A key concept in knowledge distillation is KL divergence, which measures the difference between the probability distributions of the teacher and student model predictions. The loss function during student training aims to minimize this divergence, aligning the student’s predictions with the teacher’s. This mathematical concept plays a crucial role in the knowledge transfer process.
Quantization
Model quantization has emerged as a widely adopted technique in the domain of model compression, aimed at alleviating the substantial storage and computational demands of large language models (LLMs). Unlike traditional floating-point number representations, quantization converts the model parameters to integers or other discrete forms. This transformation significantly reduces the storage requirements and computational complexity of LLMs, while carefully designed quantization techniques can achieve substantial model compression with only minimal accuracy degradation.
Quantization approaches for LLMs can be broadly categorized into two main strategies: quantization-aware training (QAT) and post-training quantization (PTQ). QAT seamlessly integrates the quantization objective into the model’s training or fine-tuning process, enabling the LLM to adapt to low-precision representations during training. This adaptation aims to preserve higher performance even after quantization. Techniques like PEQA or QLORA fall under the QAT category, with LLM-QAT achieving remarkable results by distilling large LLaMA models down to just 4-bit quantized weights and key-value caches.
On the other hand, PTQ involves quantizing the parameters of an LLM after its training phase is complete. The primary objective of PTQ is to reduce the storage and computational complexity of the LLM without requiring architectural modifications or extensive retraining. While PTQ introduces some precision loss due to quantization, it offers a straightforward way to enhance the efficiency of an LLM without significant alterations or training efforts. Approaches like LLM.int8(), and GPTQ fall under the PTQ category, exploring weight-only quantization, mixed-precision techniques, and layer-wise quantization strategies.
Recent research efforts have focused on pushing the limits of quantization for LLMs, aiming to achieve higher compression rates while minimizing accuracy degradation. With the sudden appearance of 1.58-bit quantization, we have unlocked a potential opportunity to build a new hardware that can be used for inference without the need for matrix multiplication.
Low-Rank Factorization
The main idea consists of finding a factorization of the weight matrix W into two matrices U and V with lower dimensionality. In this way, we can approximate the original weights with matrices that have fewer parameters, thus reduce computational costs.

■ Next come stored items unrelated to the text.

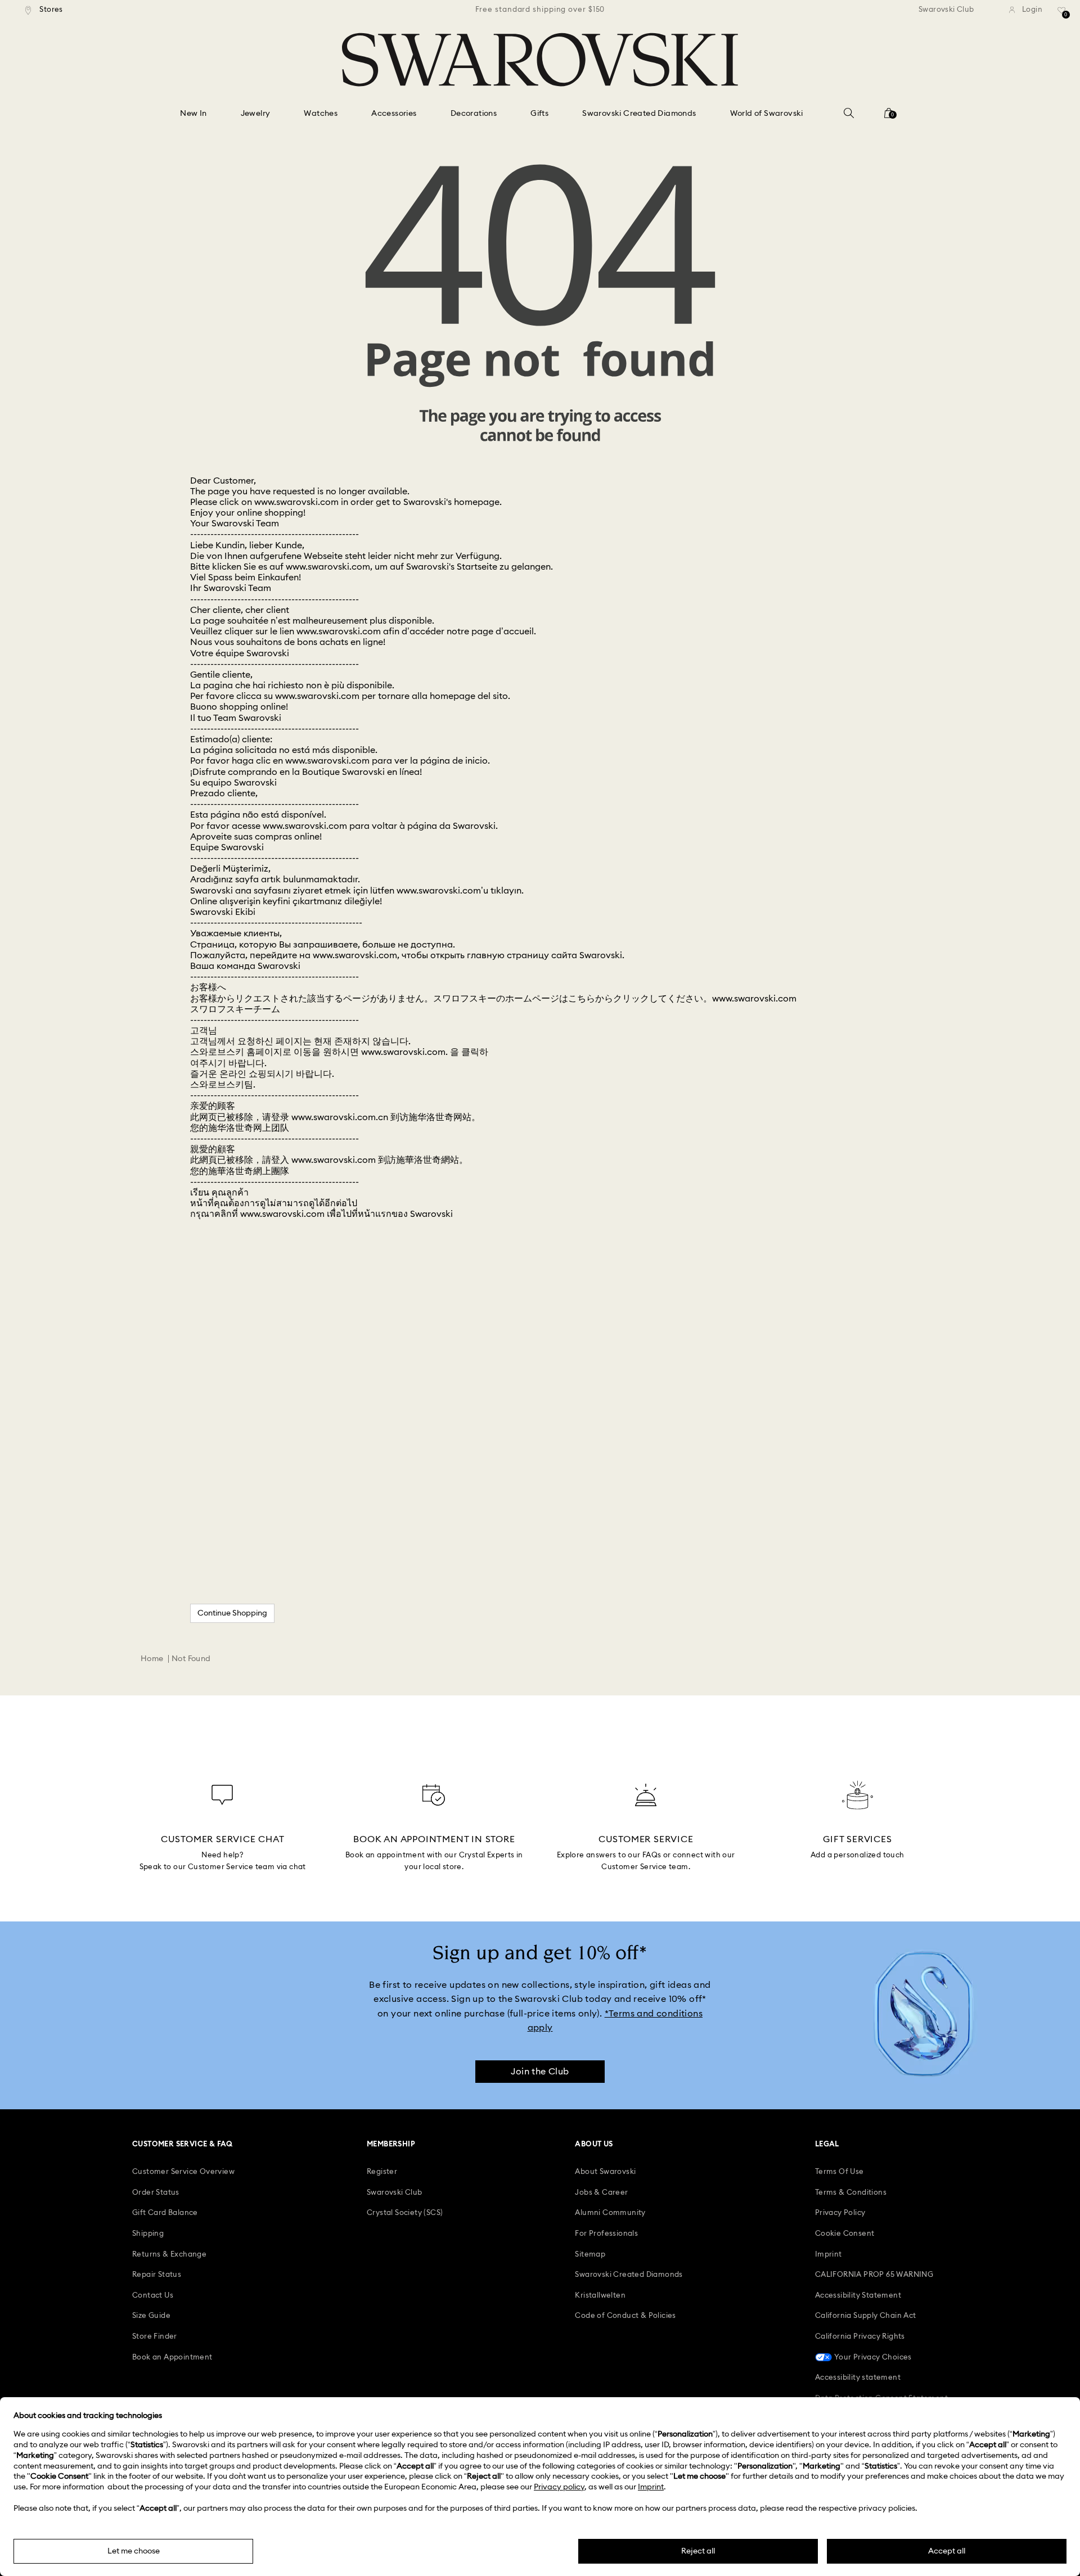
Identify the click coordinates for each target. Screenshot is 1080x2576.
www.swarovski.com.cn (339, 1117)
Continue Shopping (232, 1613)
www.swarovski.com (296, 502)
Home (152, 1659)
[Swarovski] (540, 60)
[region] (540, 10)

This idea has been applied for fine-tuning LLMs efficiently (PEFT). For instance, LoRA finds a low rank factorization and tunes these smaller matrices to the desired task outputting an adapter that can be merged into the model. Alternatively, TensorGPT stores large embeddings in a low-rank tensor and allows the use of GPTs on edge devices.
Conclusion
The balance between Large Language Models performance and model size has long been studied, and although compressing them might harm their performance, it might be useful for applying a model in more niche conditions like robotics. But when it comes to a model designed for writing legal contracts, does it truly add value for it to have knowledge about physics? Up to a certain point?